We could use a finisher on the collector, which is invoked on the user thread after all the results have been collected. Some redundant lines have been removed from the previous example.

public class WordCountExample {
   public static void main(String[] args) {
      // Lines removed

      String mostFrequentWord = c1.entrySet().parallelStream()
         .map(e -> e.getValue().split("\\s"))
         .flatMap(Arrays::stream)
         .collect(() -> Collectors.collectingAndThen(
            Collectors.groupingBy(Function.identity(), Collectors.counting()),
               wordCountMap -> {
                  String mostFrequent = null;
                  long maxCount = 0;
                     for (Map.Entry<String, Long> e : wordCountMap.entrySet()) {
                        int count = e.getValue().intValue();
                        if (count > maxCount) {
                           maxCount = count;
                           mostFrequent = e.getKey();
                        }
                     }
                     return mostFrequent;
               }));

}

Unfortunately the last step is only going to be ran in a single thread, which if we have a lot of words could be quite slow. Maybe there is another way to parallelize this with Streams.

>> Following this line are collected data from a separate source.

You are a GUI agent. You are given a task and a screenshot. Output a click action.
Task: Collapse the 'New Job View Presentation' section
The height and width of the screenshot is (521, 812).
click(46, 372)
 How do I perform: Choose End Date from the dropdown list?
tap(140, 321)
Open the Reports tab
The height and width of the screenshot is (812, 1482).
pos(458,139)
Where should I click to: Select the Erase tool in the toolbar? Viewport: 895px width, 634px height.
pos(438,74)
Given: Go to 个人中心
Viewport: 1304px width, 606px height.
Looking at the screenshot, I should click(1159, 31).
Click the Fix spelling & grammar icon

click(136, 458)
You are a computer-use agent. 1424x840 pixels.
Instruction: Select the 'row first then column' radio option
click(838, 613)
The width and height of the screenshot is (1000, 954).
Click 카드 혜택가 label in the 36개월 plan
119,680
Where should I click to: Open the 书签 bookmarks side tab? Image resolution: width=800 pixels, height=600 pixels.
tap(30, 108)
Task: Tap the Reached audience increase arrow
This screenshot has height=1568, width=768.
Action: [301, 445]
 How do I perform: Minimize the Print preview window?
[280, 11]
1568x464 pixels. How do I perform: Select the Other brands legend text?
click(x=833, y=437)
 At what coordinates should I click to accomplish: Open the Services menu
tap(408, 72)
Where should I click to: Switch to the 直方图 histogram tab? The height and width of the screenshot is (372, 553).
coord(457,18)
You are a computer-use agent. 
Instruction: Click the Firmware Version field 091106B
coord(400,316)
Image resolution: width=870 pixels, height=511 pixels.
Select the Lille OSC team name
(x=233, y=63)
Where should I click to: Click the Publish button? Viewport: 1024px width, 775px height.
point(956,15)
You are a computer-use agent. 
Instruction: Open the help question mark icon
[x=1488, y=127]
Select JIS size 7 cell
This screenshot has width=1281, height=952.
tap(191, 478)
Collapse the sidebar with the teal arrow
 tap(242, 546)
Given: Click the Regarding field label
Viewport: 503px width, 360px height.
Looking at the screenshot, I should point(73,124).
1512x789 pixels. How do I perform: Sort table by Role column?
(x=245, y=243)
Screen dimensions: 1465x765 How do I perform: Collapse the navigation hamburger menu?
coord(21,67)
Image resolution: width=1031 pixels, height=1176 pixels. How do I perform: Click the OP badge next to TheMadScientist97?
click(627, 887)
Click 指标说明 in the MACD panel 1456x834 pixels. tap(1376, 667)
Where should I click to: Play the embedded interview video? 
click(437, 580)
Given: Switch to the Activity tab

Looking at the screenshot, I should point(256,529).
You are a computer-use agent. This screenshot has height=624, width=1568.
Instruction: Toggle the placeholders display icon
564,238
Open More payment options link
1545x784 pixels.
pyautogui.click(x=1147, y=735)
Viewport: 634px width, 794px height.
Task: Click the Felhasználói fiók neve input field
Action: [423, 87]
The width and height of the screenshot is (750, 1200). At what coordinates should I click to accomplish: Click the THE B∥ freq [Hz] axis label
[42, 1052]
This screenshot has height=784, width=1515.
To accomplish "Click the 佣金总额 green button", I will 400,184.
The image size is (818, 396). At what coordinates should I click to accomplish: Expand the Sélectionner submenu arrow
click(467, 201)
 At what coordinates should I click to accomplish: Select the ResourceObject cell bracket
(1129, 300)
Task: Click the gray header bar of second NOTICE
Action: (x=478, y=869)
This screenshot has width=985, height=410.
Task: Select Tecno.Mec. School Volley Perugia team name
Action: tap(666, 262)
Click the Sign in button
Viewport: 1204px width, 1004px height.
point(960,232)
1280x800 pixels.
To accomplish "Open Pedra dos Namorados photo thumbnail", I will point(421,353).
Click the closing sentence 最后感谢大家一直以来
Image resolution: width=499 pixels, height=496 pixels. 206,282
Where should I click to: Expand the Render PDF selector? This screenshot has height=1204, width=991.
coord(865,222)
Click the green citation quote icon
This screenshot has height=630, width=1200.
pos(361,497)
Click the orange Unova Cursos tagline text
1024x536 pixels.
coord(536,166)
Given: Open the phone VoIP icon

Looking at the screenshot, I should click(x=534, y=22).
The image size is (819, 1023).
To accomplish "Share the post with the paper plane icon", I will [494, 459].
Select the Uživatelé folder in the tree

We mentioned before we are in the local node after processing, so we could actually use a stream on the map results. We can therefore use a parallel stream on the results.

public class WordFrequencyExample {
   public static void main(String[] args) {
      // Lines removed

      Map<String, Long> wordCount = c1.entrySet().parallelStream()
              .map(e -> e.getValue().split("\\s"))
              .flatMap(Arrays::stream)
              .collect(() -> Collectors.groupingBy(Function.identity(), Collectors.counting()));
      Optional<Map.Entry<String, Long>> mostFrequent = wordCount.entrySet().parallelStream().reduce(
              (e1, e2) -> e1.getValue() > e2.getValue() ? e1 : e2);

This way you can still utilize all of the cores locally when calculating the most frequent element.

Remove specific entries

Distributed streams can also be used as a way to modify data where it lives. For example you may want to remove all entries in your cache that contain a specific word.

public class RemoveBadWords {
   public static void main(String[] args) {
      // Lines removed
      String word = ..

      c1.entrySet().parallelStream()
         .filter(e -> e.getValue().contains(word))
         .forEach((c, e) -> c.remove(e.getKey()));

If we carefully note what is serialized and what is not, we notice that only the word along with the operations are serialized across to other nods as it is captured by the lambda. However the real saving piece is that the cache operation is performed on the primary owner thus reducing the amount of network traffic required to remove these values from the cache. The cache is not captured by the lambda as we provide a special BiConsumer method override that when invoked on each node passes the cache to the BiConsumer

One thing to keep in mind using the forEach command in this manner is that the underlying stream obtains no locks. The cache remove operation will still obtain locks naturally, but the value could have changed from what the stream saw. That means that the entry could have been changed after the stream read it but the remove actually removed it.

We have specifically added a new variant which is called LockedStream.

Plenty of other examples

The Streams API is a JRE tool and there are lots of examples for using it. Just remember that your operations need to be Serializable in some way.